Cinco. Berlín es una segunda casa: hostil, fascinante, descocada. Pero esta vez me dan un auto. Uno chiquito, probablemente de los tiempos en que había un Este. Recorrer en auto una ciudad es conocerla de una nueva vez, definitiva. El tráfico sigue reglas propias, que –como la música en las partituras– no llegan a plasmarse totalmente en las líneas sobre el pavimento o en los carteles. Berlín está siempre a punto de terminar de construirse y los carteles tienen una base de cemento lo suficientemente pesada como para no caerse pero también lo suficientemente liviana como para poder moverse de un lugar a otro en el curso de la semana. Aquello que ayer se podía hacer en mi esquina (como estacionar o doblar en U) de pronto ya no se puede, o se puede en otro lado. Pregunto a los lugareños. Nadie parece tener auto. Nadie sabe. Nadie me dice nada útil. Salvo la pregunta, reiterada, inocente: ¿para qué querés un auto en Berlín? Respondo que es una emergencia, que vine por un problema familiar, que tengo que desplazarme de un lado al otro, que me gusta tener “libertad”, y allí me detengo, pensando en la Thatcher ultravioleta y en que la libertad sea precisamente lo que no tengo al tener auto.
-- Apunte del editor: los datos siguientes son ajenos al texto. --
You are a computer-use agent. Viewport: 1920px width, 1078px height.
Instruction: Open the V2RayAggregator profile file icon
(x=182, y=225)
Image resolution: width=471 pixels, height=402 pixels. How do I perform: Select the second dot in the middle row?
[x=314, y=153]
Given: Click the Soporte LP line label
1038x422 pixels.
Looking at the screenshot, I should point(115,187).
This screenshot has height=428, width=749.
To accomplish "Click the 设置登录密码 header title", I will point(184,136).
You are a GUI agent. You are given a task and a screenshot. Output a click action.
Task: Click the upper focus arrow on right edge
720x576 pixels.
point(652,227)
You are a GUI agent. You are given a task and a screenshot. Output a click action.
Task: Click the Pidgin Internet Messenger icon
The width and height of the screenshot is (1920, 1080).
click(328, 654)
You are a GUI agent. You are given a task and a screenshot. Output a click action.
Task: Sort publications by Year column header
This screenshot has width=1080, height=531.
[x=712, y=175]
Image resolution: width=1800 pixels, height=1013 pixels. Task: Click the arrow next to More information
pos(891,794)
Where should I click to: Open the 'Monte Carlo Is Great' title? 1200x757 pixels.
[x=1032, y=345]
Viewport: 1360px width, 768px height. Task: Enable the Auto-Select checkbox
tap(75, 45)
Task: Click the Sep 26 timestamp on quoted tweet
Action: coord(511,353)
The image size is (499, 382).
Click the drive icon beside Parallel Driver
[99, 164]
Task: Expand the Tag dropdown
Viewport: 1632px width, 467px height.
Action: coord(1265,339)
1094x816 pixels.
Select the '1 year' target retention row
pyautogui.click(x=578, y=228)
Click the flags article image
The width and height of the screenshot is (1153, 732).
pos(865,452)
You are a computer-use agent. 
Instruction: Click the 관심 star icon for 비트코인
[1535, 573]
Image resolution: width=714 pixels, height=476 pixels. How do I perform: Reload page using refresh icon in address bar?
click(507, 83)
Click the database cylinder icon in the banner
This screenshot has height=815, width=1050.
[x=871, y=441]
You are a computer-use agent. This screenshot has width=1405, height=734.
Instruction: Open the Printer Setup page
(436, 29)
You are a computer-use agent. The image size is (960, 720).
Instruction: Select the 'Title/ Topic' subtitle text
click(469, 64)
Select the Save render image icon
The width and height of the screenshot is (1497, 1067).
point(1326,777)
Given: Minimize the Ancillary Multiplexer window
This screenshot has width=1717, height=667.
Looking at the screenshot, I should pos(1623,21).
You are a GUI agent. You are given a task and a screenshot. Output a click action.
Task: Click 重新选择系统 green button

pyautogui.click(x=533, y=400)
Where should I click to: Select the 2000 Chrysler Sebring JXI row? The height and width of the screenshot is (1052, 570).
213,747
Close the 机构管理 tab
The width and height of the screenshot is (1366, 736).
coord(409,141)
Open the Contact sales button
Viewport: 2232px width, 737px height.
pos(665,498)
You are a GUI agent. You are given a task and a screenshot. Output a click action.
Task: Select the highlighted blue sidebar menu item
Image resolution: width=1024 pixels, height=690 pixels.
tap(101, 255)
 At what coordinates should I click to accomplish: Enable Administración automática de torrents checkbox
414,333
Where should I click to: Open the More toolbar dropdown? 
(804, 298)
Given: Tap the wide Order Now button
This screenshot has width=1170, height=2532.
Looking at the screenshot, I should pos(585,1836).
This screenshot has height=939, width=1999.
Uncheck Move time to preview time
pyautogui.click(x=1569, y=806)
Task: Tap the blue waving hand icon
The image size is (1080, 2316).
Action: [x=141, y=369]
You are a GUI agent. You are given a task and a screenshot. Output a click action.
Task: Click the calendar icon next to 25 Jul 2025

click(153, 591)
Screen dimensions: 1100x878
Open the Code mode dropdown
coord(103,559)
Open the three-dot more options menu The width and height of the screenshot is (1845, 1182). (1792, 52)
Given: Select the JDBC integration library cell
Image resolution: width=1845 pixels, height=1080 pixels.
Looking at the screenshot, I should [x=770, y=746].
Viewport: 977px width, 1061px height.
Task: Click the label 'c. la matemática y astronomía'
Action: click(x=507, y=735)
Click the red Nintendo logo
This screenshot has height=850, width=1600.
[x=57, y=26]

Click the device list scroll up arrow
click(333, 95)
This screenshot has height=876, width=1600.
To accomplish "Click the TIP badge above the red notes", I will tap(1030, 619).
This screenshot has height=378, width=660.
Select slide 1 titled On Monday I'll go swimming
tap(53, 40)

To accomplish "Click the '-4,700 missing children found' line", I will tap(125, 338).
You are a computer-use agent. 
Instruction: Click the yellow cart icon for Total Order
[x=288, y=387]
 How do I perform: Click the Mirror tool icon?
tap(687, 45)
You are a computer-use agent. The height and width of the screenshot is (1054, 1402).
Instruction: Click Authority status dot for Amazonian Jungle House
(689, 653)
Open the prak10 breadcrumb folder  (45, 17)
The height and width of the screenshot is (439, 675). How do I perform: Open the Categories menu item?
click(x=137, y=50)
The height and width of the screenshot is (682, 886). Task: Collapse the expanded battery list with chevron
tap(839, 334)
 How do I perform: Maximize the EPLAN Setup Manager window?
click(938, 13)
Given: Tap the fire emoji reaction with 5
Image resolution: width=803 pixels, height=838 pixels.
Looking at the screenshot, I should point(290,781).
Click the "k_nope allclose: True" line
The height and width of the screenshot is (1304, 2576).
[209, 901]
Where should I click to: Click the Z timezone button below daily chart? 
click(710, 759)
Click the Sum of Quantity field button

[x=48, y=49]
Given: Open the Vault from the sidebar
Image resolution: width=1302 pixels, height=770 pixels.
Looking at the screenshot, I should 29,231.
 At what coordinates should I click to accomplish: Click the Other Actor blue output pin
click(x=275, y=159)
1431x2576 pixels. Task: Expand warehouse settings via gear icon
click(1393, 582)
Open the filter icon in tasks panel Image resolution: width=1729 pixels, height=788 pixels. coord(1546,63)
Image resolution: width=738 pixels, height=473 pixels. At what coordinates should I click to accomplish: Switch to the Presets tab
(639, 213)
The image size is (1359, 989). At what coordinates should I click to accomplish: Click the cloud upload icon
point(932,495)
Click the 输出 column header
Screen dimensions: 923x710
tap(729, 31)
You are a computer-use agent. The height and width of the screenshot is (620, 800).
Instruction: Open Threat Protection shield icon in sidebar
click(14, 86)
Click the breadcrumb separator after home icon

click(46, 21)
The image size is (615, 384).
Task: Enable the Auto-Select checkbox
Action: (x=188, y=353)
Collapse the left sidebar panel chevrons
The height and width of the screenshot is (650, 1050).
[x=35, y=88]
Seis. El sótano del Hospital Español está irrecuperable. Las infecciones se extienden como lepra. Las donaciones son curitas y los funcionarios no aparecen. No hay comité de crisis ni estadistas que prevean cómo haremos para vivir de ahora en más. Macri quiere asfaltar Hidalgo y los vecinos de Caballito salen como hidalgos guerreros a defender los adoquines, entre los cuales el agua filtra como en cualquier lugar del mundo.

La ciudad que uno deja al viajar desaparece silenciosa mientras te explican –en lenguas de otros– cómo ajustarse el cinturón. Como si existieran opciones muy variadas.